Nozaki worries at his chin.
“Realistically, Mamiko’s thoughts are a large part of the story. She’s the character the audience is meant to relate to, so to leave her perspective out is going to weaken the story as a whole.”
“Well…” says Chiyo, “what if… She didn’t actually get turned into a worm?”
“Mm?”
“It could be…” she says, piecing the thoughts together, “something else. Something that makes her feel like a worm. Like… Like she gets covered in dirt after someone pushes her, or she gets sick, and she feels disgusting.”
“Ah!” he says, “And the feeling of Suzuki’s arms around her even when he’s getting dirty is like what a worm would feel as someone carried it gently to safety.”
“Exactly!”
He flips through the pages, lighting on one where Suzuki’s hands are reaching out towards a conspicuous, unfilled void “then this page, where he was going to be putting her in worm storage, she could be lying sick in the bed instead.”
“And then, in lower opacity,” he says, sketching in the void that wouldn’t be filled by a bed, “he’s depositing the worm into safe dirt.”
“Pulling the ideas together for the reader.”
He nods, and skims back through.
“And the wizard would give her a sickness instead of transforming her.”
“W- Well maybe instead of a wizard, it’s just… someone who’s sick, and coughing, and knocks into her on the way past?”
He blinks as if the idea would never have occurred to him.
“Would it count as promoting that kind of behavior that it leads to them growing closer to each other?”
“Mmmmaybe you could have Suzuki condemn it in the story? Like… Get defensive over her?”
“Demonstrating his care for her.”
“Exactly!”
There’s a long silence as Nozaki keeps working.
“I do still think it would add more realism to consider appropriate living conditions and enrichment for a worm.”
“Well, we can work that out, right?”
--
‘ That look in his eyes… I’m covered in dirt, and my eyes are bloodshot from coughing, but he’s still looking at me like he did after the first time we kissed. Could he really… still find me beautiful even like this?’
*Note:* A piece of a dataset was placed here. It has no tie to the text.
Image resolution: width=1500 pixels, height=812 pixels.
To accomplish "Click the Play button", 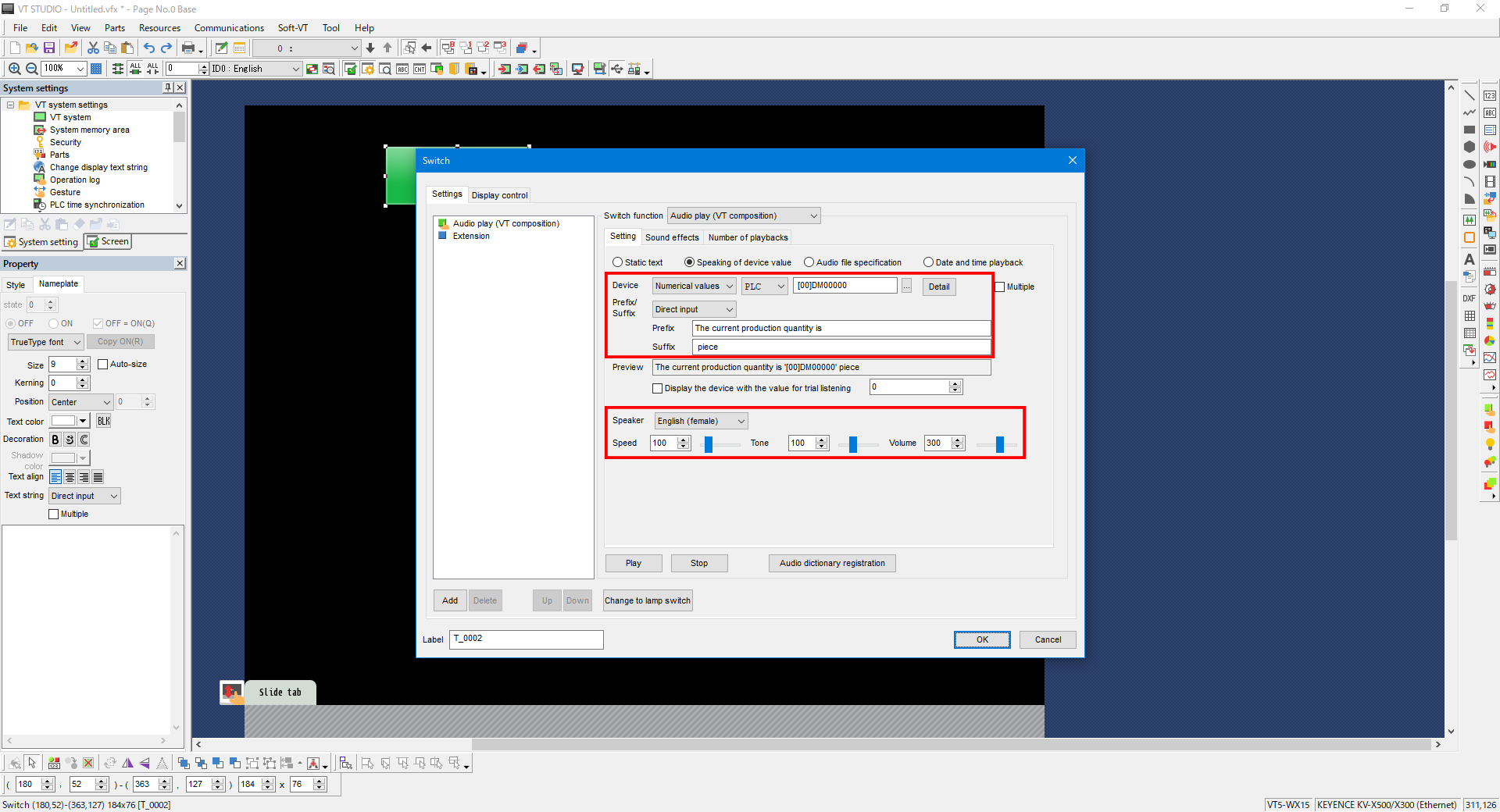I will [633, 563].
Chiyo isn’t sure whether the worm with the shoujo sparkles around it was really the best option for that panel, but Nozaki was insistent.
In fairness…
“ It’s so beautiful seeing love that’s more than skin deep,” says a girl nearby, “I always worry when I’m too sick to do my makeup, but seeing Suzuki treat her like that… Love is real, even if I haven’t found it yet…”
“ I want someone to tuck me in like that when I’m sick,” grumbles another, “Someone who would keep me between 55 and 77 degrees with adequate food scraps so I can thrive...”
Ah! Well, apparently the emergency outing to the library to find a book on annelids was worth it for the added realism… In point of fact, it looks like that particular girl might have checked out that same book for her own perusal.
Silently, she wonders what they would have thought of the evil transdimensional wizard, if that made it into the final version.
And…
“S- So…” She says. “If I was a worm?”
Nozaki blinks, then smiles.
“I would do my best to make sure you were healthy, and try to find a way to reverse the process before you died of old age.”
Ah yes. The lifespan issue.
“You’d…hunt down an evil wizard to turn me back?”
He furrows his brow, and then nods.
“I suppose I would.”
She looks away, smiling.
Well… Maybe she didn’t confess anything meaningful, per se, but… At least she confessed enough that now she knows he’s willing to hunt down evil, wizards, for… her…
She giggles at the absurdity of it all.
This is really the person she has a crush on?
Well…
Yes. Yes it is.
And he’d take care of her if she was a worm.